The students that these teachers work with are too young to be employed or to intern at any of the businesses that attended Thursday’s conference, but the goal is longer term, to instill in children what are sometimes referred to as “soft skills,” but what the conference organizers across the district would rather refer to as “foundational skills” — teamwork, problem solving, communication and leadership skills that are much harder to teach to adults than children.

“So often when we think about innovation and career and tech ed, and business partnerships, we’re always focused on secondary, we’re usually focused on high school students,” Thompson School District Superintendent Marc Schaffer said in a lunch address during the conference. “But one thing that you recognize, that we recognize, is that that trajectory extends all the way back into elementary school.”

After checking in and taking tours to various businesses across the city, staff from different schools sat at different tables around the Garden Room event venue in Loveland, discussing ideas for potential partnerships with businesses, examining teaching strategies and otherwise attempting to improve the way they prepare students for the wider world.

Bill Spaedt, assistant principal at Walt Clark Middle School, which hosts a considerable STEM program, said that employers often say that they can teach the specific “hard skills” required to work for them, but that the soft or “foundational” skills that are usually learned in early childhood are rarer.

“Employers want collaboration, communication,” he said. “It’s less about having these specific skills.”

He added that exposing students to different career paths early on can save lots of time, effort and money if those discoveries would otherwise be made while paying for college.

Viki Allen, human resources director for Loveland-based Vergent Products, a company that makes circuit boards and other electronics, said that making students aware of different fields is half the battle.

“It’s about building awareness,” Allen said. “Young adults don’t even know this is a thing people do.”

Concrete steps to advance these goals can include partnerships with businesses that might involve tours, guest appearances in classes or other events for younger students. Several educators said that they benefited from simply talking to business leaders and hearing their thoughts.

Part of the conference included each building’s staff preparing a pitch to present to business leaders on what potential partnerships might involve.

“I think it’s an opportunity for partnerships between schools and businesses that are authentic and not just financial,” said Valerie Lara-Black, who currently serves as the principal of Mary Blair Elementary, and will take over as principal of the new Conrad Ball PreK -8 school once a planned consolidation process is completed. “I think a lot of times we look at business partnerships as ‘what kind of money can you give us?'”

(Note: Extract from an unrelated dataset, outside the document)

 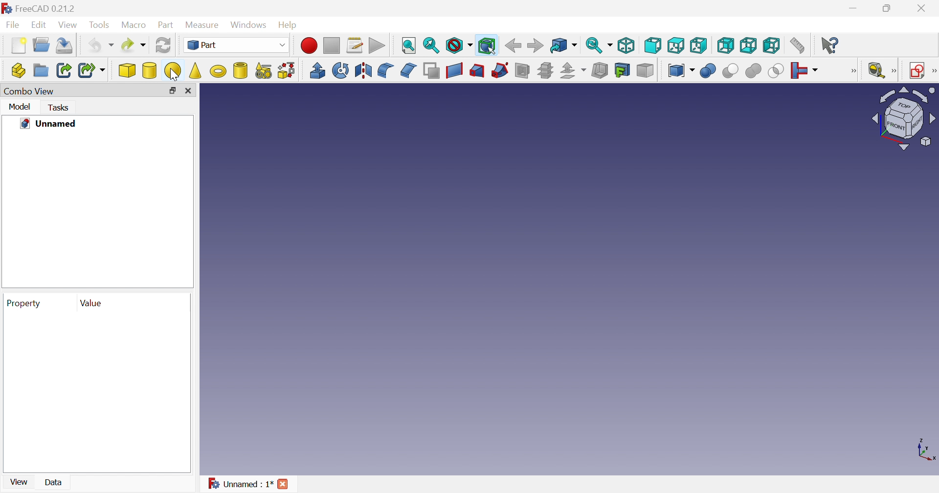 What do you see at coordinates (432, 45) in the screenshot?
I see `Fit selection` at bounding box center [432, 45].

Working more collaboratively with business partners, she said is a goal that both parties can benefit from.

But how early is too early? Are kindergarteners too young to start considering career paths and “foundational skills” development? Tracy Stegall, executive director for teaching and learning at Thompson and one of the conference’s primary organizers, had an answer.

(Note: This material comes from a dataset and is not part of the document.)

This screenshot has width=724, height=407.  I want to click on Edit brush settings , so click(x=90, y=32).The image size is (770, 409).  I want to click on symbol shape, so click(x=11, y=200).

“Even in early childhood, developmentally appropriate play has, at its core, the same exact skills that the industry is looking for,” she said. “Students learn how to cooperate at the sand table in pre-K. They learn to share in the corner with blocks. They learn to resolve disagreements when talking about a simple math problem…those skills that the industry talks about are the skills we teach in third grade. The simple idea of ​​being in a community starts in prekindergarten, in a circle.”